Incorrect. If my SH controls the transactions in the last TBs for that hash, I can caused the hash to have any value I want (at some cost).
That cost is going to be very high. Bitcoin is built around the hardness of this task, only they try to find a partial preimage, while we're talking about finding a full preimage. So if you can choose the seed here, you'll have no trouble killing bitcoin as well. For some hashes this has not been accomplished even once:
https://en.wikipedia.org/wiki/Preimage_attackSo you don't get to choose your seed.
This is silly, it's like saying "I got this encrypted message, so I can decrypt it by enumerating the key. So the encryption is useless." Yes you can, go on.
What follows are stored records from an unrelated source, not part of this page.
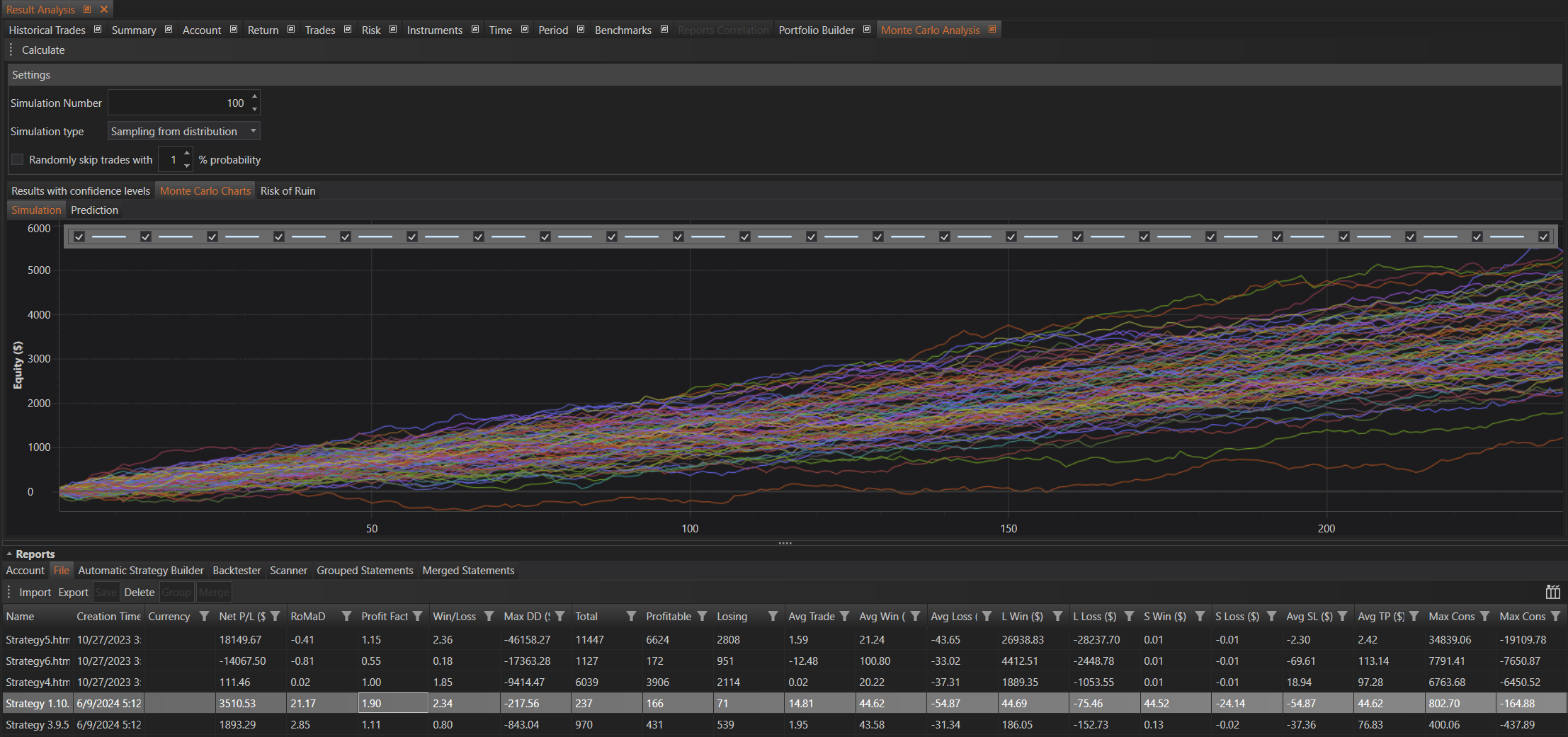
Task: Click Import in the Reports toolbar
Action: [x=35, y=593]
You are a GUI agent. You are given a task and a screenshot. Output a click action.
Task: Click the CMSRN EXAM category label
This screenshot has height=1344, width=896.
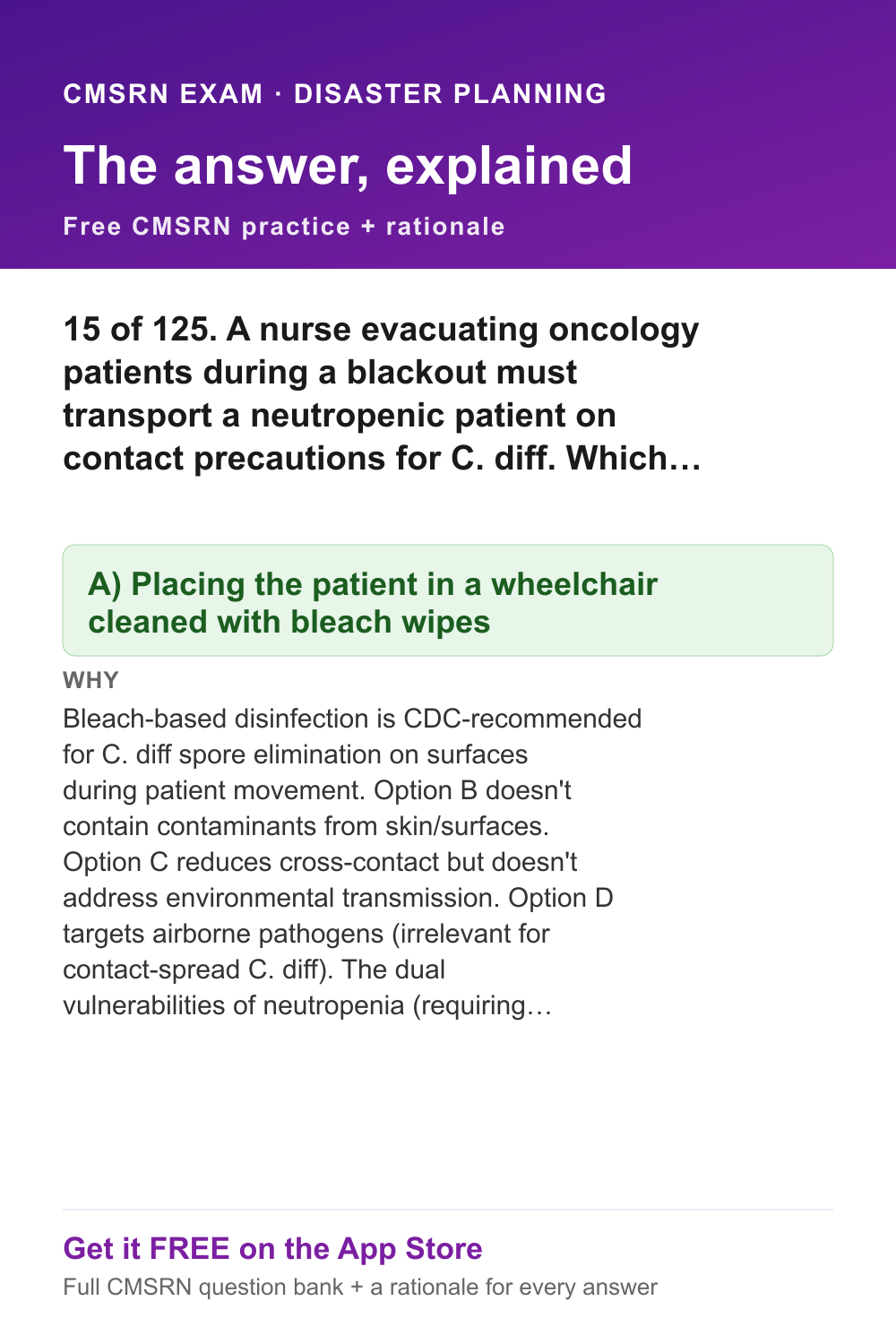click(163, 93)
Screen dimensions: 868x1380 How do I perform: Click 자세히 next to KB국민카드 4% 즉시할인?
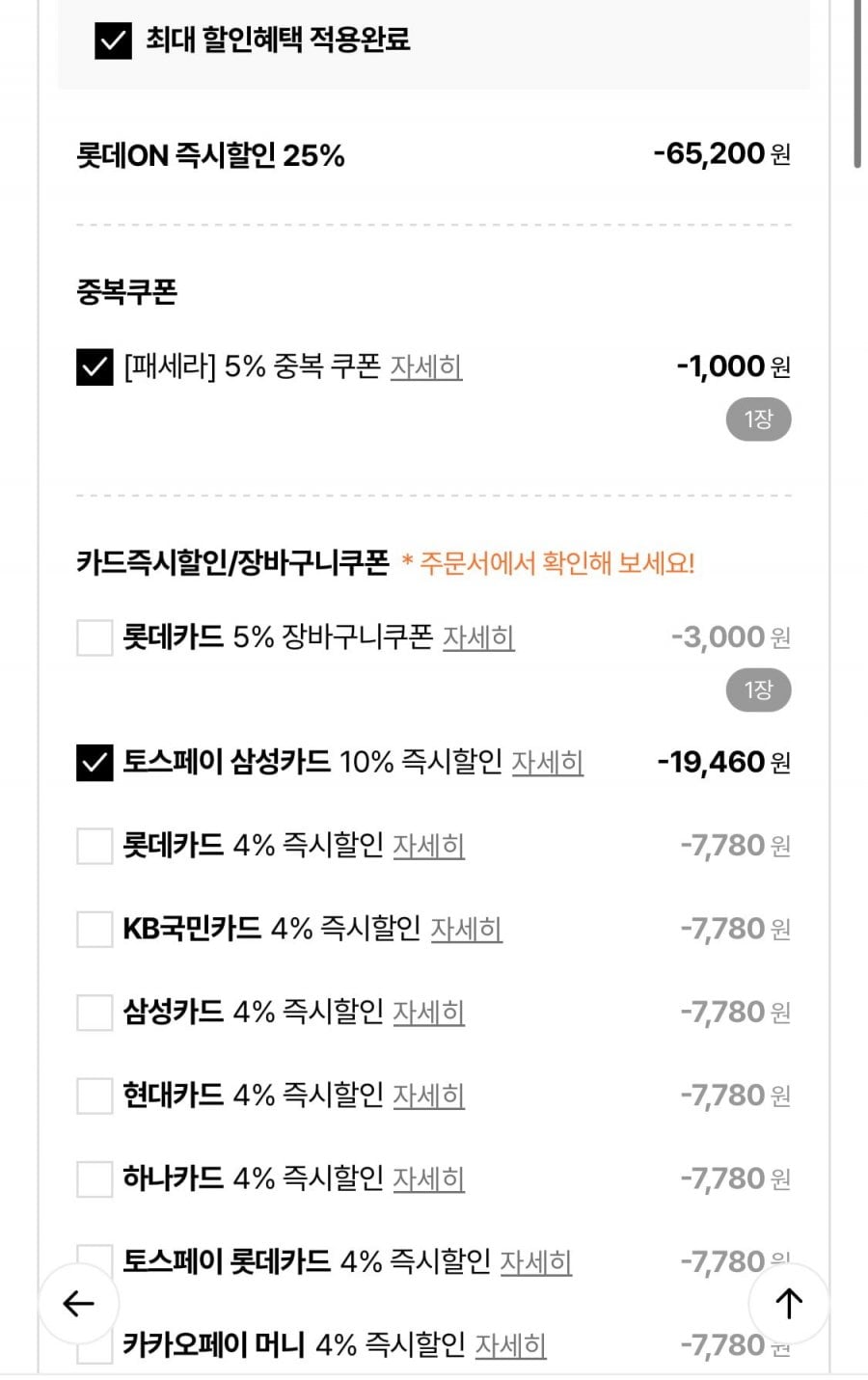(x=466, y=929)
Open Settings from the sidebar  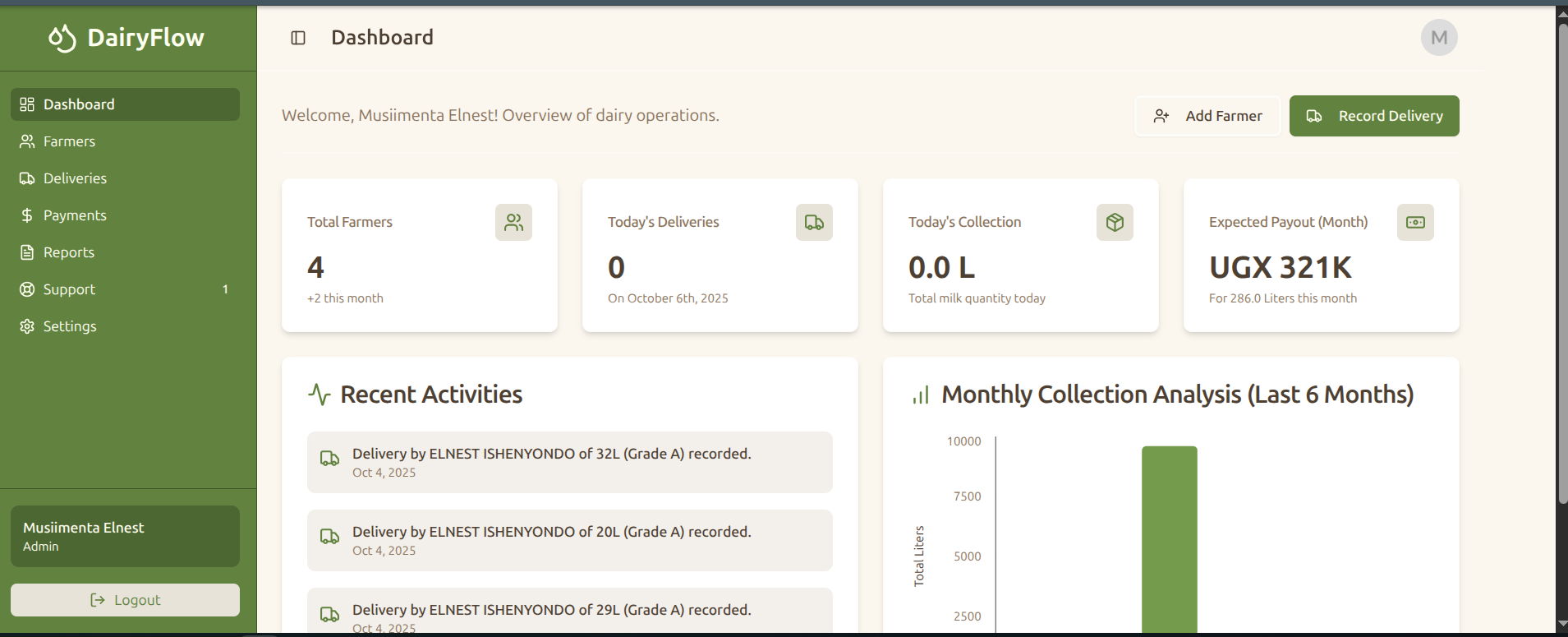70,326
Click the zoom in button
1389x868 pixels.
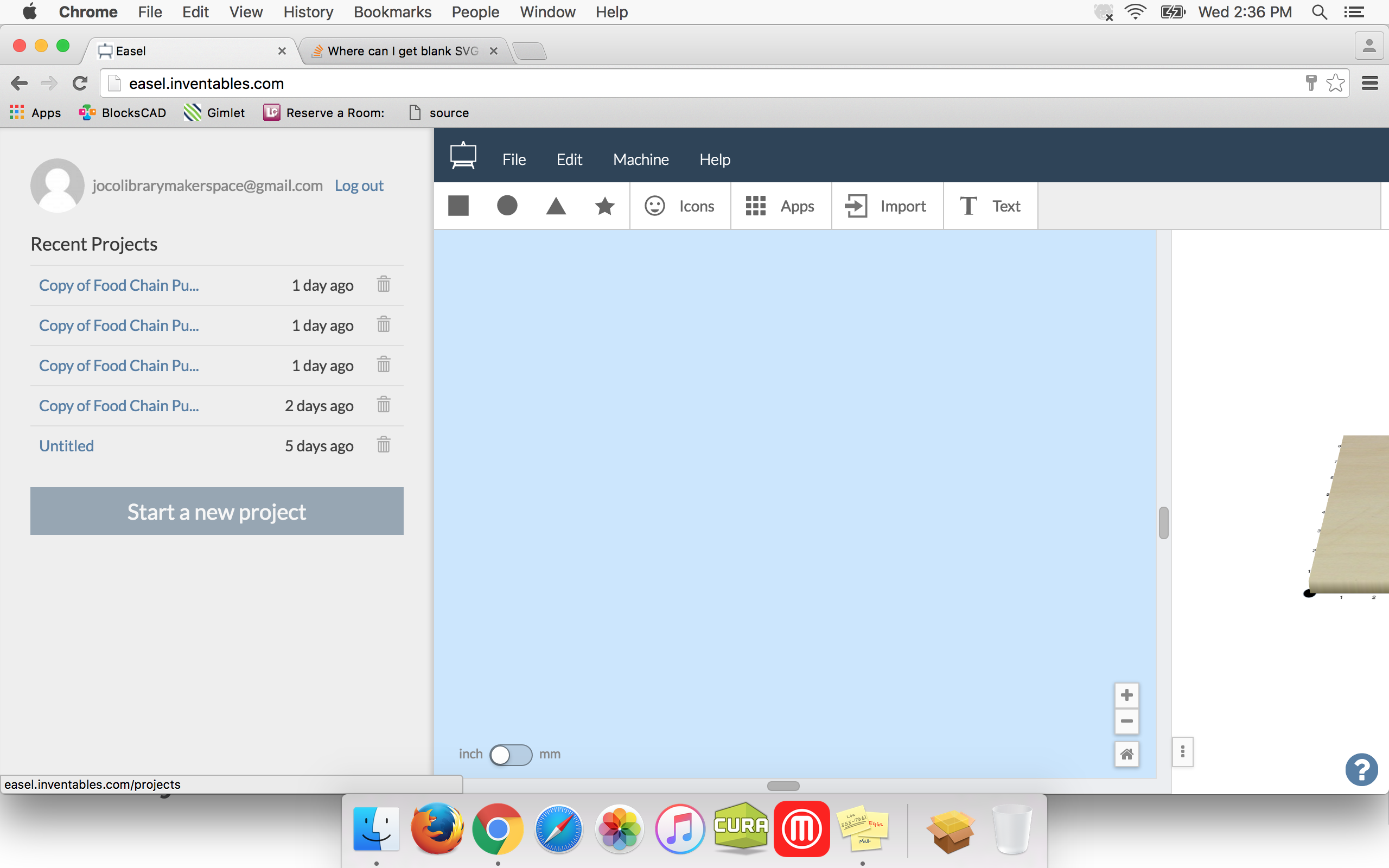[x=1126, y=695]
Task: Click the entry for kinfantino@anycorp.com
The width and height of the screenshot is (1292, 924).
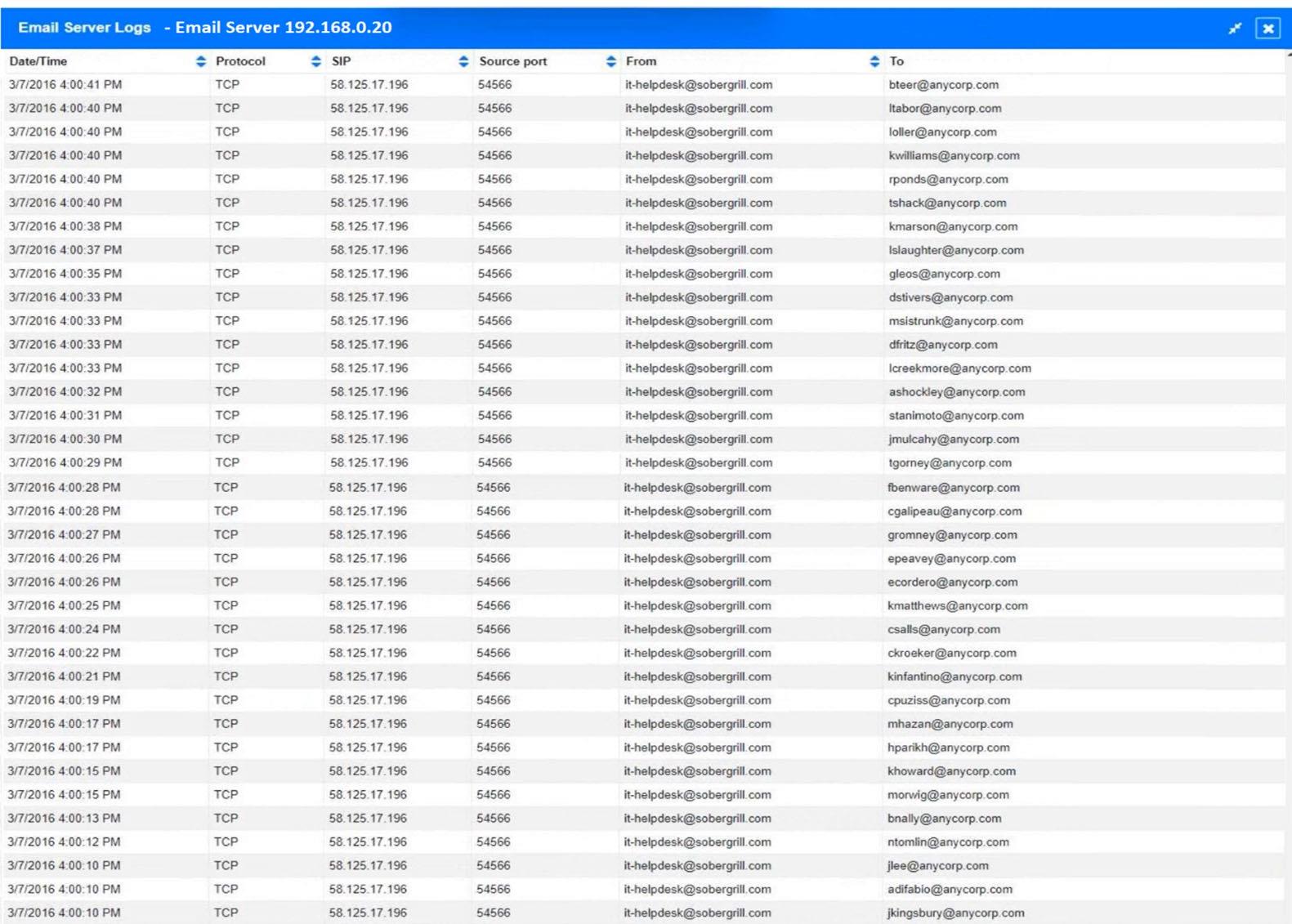Action: [x=954, y=677]
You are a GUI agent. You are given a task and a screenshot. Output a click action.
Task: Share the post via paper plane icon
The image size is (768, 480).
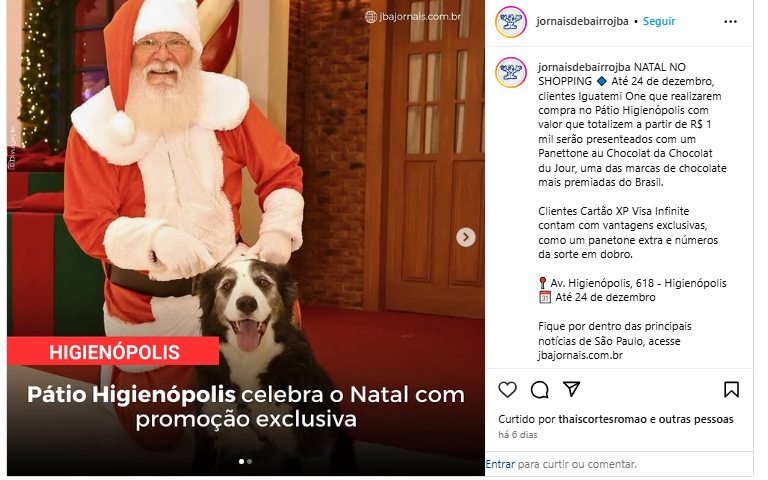pos(572,389)
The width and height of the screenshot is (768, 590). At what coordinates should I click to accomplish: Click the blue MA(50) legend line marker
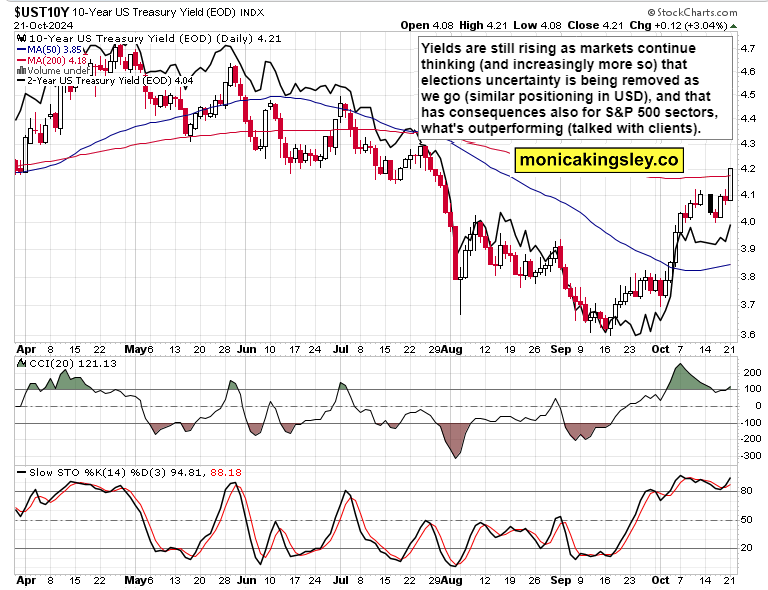(x=23, y=51)
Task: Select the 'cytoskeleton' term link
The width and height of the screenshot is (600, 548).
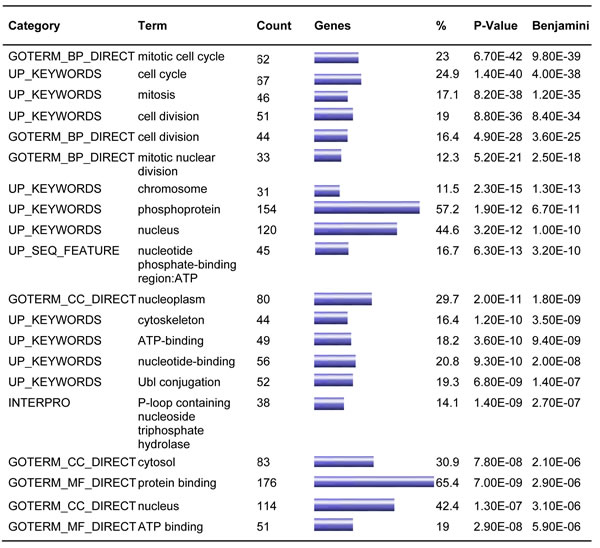Action: click(x=170, y=320)
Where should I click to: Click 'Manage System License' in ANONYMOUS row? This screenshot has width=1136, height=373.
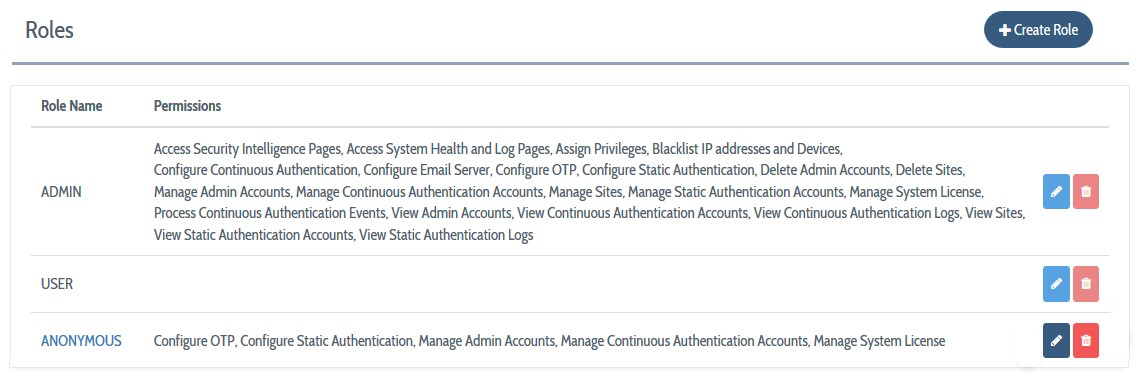click(x=880, y=340)
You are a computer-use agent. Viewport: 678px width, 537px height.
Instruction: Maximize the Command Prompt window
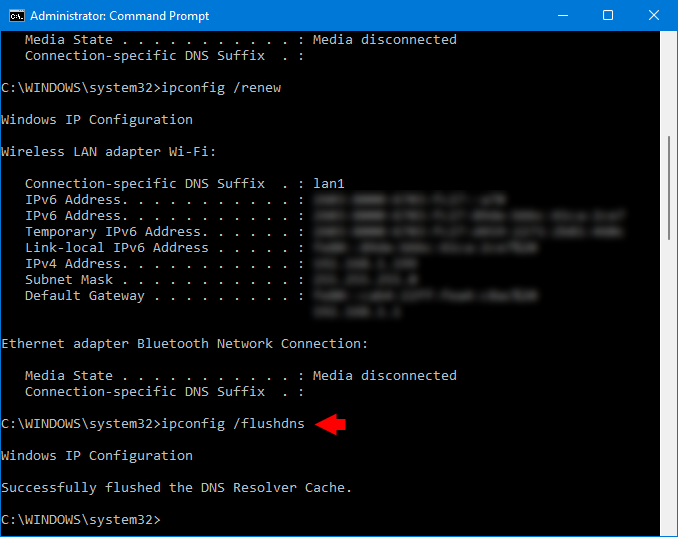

If you still find it difficult to understand, play a little game: imagine the seed is MD5 hash (that's a "weak" one), and the transactions are written in ascii text. The first transaction says "Transfer 5 decrits from account 1 to 2." You choose the next transaction(s), concatenate them with that string and compute the MD5. Now try to have the result of all zeroes. If you succeed, post your transaction here.
It has deterministic values from every seed. All I have to do is compute from any seed of my choice, target my SH IDs to those values over any length of time that it takes for me to do so. Then just create that hash seed every time one of my SH is last. Thus disruption.
First, the IDs are chosen, and then you know the seed. Not the other way around.
In order to prevent that, I proposed fixing all the seeds completely and not using any "entropy" by your terms. While this complicates the attack significantly, it's still not bulletproof.
Then I only need to target those known patterns. I have as much time as I need to get my SH's IDs into that pattern.
Yes. Still it may be very difficult, but it's safer to use the "random" input.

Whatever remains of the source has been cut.